Draft
Report 171 Research — Empirical Study

Report #171: Corpus Pattern Mining — Five Novel Findings from 132K Results

Executive Summary

Systematic SQL-based analysis of the full jailbreak corpus (132,416 results, 190 models) reveals five empirical patterns not previously documented in the project’s established findings. These patterns emerge from cross-cutting queries that examine response timing, thinking token allocation, temporal stability, and attack family co-vulnerability. All findings are preliminary and require follow-up validation. Sample sizes and confidence intervals are reported throughout.

Methodology

All queries were executed against database/jailbreak_corpus.db (schema v13) using the tools/analysis/pattern_miner.py tool. Verdicts use COALESCE(llm_verdict, heuristic_verdict) throughout. The evaluable denominator includes only COMPLIANCE, PARTIAL, REFUSAL, and HALLUCINATION_REFUSAL verdicts, excluding ERROR, BENIGN_QUERY, NOT_GRADEABLE, and PARSE_ERROR. All numbers are sourced from CANONICAL_METRICS.md where applicable.

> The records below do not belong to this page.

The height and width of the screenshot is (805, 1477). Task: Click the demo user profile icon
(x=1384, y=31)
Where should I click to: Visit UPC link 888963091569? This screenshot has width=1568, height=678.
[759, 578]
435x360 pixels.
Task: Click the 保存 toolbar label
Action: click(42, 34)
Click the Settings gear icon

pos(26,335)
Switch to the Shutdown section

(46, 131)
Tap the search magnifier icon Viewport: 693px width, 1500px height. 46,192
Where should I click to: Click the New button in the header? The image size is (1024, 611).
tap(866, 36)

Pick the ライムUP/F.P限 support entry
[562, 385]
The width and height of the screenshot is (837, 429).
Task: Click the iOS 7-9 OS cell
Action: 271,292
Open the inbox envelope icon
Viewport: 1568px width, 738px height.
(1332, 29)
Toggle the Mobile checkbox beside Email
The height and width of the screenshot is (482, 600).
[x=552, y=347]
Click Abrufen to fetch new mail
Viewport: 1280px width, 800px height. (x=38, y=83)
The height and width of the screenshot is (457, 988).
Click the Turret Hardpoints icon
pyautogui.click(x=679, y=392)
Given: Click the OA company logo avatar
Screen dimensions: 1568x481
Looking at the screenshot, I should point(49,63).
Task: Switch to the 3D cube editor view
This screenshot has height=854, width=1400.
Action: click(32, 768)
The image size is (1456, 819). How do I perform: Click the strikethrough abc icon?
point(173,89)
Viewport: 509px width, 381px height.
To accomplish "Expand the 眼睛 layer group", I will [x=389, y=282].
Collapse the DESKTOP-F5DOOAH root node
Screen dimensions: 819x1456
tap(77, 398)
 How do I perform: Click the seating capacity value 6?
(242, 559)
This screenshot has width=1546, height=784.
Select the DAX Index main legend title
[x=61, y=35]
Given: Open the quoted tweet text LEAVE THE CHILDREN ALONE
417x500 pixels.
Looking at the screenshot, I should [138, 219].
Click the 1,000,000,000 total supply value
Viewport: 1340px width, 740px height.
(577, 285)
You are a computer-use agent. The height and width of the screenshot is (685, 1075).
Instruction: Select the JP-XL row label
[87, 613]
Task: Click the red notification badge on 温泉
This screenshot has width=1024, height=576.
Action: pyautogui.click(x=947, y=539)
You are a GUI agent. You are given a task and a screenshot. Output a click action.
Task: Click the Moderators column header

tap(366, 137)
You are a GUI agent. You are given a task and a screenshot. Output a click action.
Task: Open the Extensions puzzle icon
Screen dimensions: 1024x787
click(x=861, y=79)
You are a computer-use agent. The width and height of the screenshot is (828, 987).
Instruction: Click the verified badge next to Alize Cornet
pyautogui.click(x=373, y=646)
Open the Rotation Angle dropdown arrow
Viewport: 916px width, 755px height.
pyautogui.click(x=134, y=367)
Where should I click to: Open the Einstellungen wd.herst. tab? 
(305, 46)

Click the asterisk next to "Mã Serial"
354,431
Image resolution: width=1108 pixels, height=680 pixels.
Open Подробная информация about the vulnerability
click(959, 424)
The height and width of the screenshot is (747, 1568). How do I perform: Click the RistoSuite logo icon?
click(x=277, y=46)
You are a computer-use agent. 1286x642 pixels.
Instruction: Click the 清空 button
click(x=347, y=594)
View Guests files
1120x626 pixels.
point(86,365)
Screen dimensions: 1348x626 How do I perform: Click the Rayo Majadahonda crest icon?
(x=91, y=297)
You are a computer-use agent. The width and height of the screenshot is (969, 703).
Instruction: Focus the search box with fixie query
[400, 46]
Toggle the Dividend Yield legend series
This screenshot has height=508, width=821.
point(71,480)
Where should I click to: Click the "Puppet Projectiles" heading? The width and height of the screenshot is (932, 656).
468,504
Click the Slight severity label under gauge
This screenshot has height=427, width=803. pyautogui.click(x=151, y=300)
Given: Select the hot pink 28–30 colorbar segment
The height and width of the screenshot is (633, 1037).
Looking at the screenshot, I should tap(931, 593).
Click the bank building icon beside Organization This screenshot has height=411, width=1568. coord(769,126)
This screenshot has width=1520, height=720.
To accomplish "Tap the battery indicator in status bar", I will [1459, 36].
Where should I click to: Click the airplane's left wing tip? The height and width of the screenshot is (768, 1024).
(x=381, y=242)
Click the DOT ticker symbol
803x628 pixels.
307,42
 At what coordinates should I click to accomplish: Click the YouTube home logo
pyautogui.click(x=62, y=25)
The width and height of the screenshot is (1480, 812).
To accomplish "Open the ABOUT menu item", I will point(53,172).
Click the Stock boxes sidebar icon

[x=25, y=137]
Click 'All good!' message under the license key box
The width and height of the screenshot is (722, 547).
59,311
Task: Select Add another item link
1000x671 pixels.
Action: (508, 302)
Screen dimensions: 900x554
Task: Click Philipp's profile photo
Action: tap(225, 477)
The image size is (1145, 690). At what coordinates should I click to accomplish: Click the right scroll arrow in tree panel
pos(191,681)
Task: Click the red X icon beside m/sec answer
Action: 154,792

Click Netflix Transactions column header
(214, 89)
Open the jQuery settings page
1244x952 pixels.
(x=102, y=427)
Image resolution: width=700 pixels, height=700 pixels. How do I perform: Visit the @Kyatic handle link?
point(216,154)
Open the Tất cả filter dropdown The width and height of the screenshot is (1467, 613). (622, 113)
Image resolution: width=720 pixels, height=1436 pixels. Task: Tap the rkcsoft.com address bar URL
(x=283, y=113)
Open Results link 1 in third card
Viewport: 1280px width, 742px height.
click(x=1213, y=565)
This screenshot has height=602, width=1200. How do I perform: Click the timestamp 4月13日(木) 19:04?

Finding 1: Compliance Latency Signal — Compliant Responses Take 2x Longer Than Refusals

Data: n=3,972 results with valid duration_ms.

VerdictnMean Duration (s)Ratio to REFUSAL
HALLUCINATION_REFUSAL12151.4s2.03x
COMPLIANCE2,02549.6s1.96x
PARTIAL34241.2s1.63x
REFUSAL1,48425.3s1.00x (baseline)

Interpretation: Models that comply with adversarial requests take approximately twice as long as models that refuse. HALLUCINATION_REFUSAL (harmful content wrapped in refusal framing) is the slowest verdict category, suggesting these responses involve the most internal processing — the model generates both harmful content and refusal framing.

Potential application: Response latency could serve as a lightweight, model-agnostic safety signal. A response that takes substantially longer than the model’s typical refusal time may warrant additional scrutiny. This does not require access to model internals or thinking traces.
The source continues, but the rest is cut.